A democracy, the United States is not.
Almost daily, an error which many may deem insignificant is made. Whether in the classroom, on talk shows, or just on social media, there is a constant misidentification of America’s system of government; America is a constitutional republic, not a democracy. Many brush this off as trivial or a distinction without a difference. But in reality, the importance of such a distinction is extraordinary. The misclassification of our system as a democracy carries along with it unintended consequences that many are either unaware of, or couldn’t care less about.
Upon victory over the British in the Revolutionary War, the debate as to what to replace the previous governance system with ensued. The Articles of Confederation became law following America’s victory — a document creating a confederation of States in which a national Congress was elected, but had little-to-no governing authority. This brought along with it a host of issues. But not considered among the options was instituting a democracy. The Founders recognized that, as Alexis de Tocqueville noted in his Democracy in America, democracy would lead to “the concentration of power and [that] the subjection of individuals will increase among democratic nations, not only in the same proportion as their equality, but in the same proportion as their ignorance.” Democracy yields dominion to the inherently chaotic winds of public opinion. If a simple-majority is all that is needed to govern, individual rights are certain to be trampled.
This notion reigned paramount throughout the summer of 1787. Every available effort was made to balance decision-making power between three groups: the Federal Government, the States, and the people. That is the crux of our system, and one which democracy could never hope to achieve. Indeed, the largest threats to our republic have arisen from increasingly democratic passions. For instance, the 17th Amendment robbed the States of their seat at the federal table. It turned the Senate from a change-resistant body to a decidedly populist one.
In Federalist 63, Hamilton and Madison wrote that the appointment of Senators by State governments “[gives] such an agency in the formation of the federal government as must secure authority of the former, and may form a convenient link between the two systems.” In the House of Representatives, individuals are represented by their own respective Congressmen, and Senators were meant to serve as the like for their respective States. Yet the progressive movement of the early 20th century despised this check on centralized power and thus pursued the reform that would become the 17th Amendment. This effort was excused as many had lost understanding of why the appointment of Senators was so important.
“To pretend that the concerns of an Iowa Blue-Dog are akin to those of a California Progressive is like saying cats and dogs are the same as both are domesticated.”
That attitude continues to this day as the populists condemn the Electoral College as outdated. Without the existence of the Electoral College, the only areas that would matter in the presidential election are coastal population centers. About 62.7% of the nation’s population lives in urban areas. This alone is more than enough to decide a presidential election based on popular vote. But if that were the case, priorities of rural areas — regardless of partisan leaning — would be ignored.

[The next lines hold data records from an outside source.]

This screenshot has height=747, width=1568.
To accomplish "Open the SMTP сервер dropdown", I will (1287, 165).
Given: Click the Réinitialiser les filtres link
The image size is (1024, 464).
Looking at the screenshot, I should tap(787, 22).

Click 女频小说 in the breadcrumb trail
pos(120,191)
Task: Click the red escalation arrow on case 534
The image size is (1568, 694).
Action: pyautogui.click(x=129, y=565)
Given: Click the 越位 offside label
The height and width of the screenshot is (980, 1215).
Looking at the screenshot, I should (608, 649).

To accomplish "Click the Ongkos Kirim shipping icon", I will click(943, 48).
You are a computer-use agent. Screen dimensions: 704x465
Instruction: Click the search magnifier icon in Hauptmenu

To pretend that the concerns of an Iowa Blue-Dog are akin to those of a California Progressive is like saying cats and dogs are the same as both are domesticated. It is a ludicrous proposition entrenched in collectivist thought. With a government becoming ever more centralized with power, tyranny of the majority would surely ensue should we remove checks such as the Electoral College. But thanks in part to the Electoral College, and other federalist checks, this execution has been stayed. Yet the clamoring against the Electoral College has perhaps never been greater. It is directly linked to the ignorance, or malice, exhibited in regards to our Constitutional system.
When just one in four Americans can name more than one of the freedoms the First Amendment grants, you can bet the house on an insane amount who fail to understand how a bill is passed into law, or why the 60-vote threshold in the Senate matters. The death of civics in our education system has spurred a lurch towards majority-rule politics, and with it comes the centralization of power and usurpation of individual rights by the government. The issues that come along with believing our system to be democratic are numerous and quite significant. Misunderstanding the functionality of the system breeds legislation that is antithetical to its underlying principle and counterintuitive to its continued success. Revolutionary France saw what happens when majority-rule democracy is employed, and the unalienable rights to life, liberty, and the pursuit of happiness were rendered obsolete in favor of death, tyranny, and the endowment of misery.
When exiting Independence Hall at the conclusion of the Constitutional Convention, Ben Franklin was asked what kind of government had been decided upon. He replied with “A republic, if you can keep it.” Promoting the idea that our Constitution instituted democracy will ensure the republic, and the individual rights it protects, are thrown out like the baby with the bath water.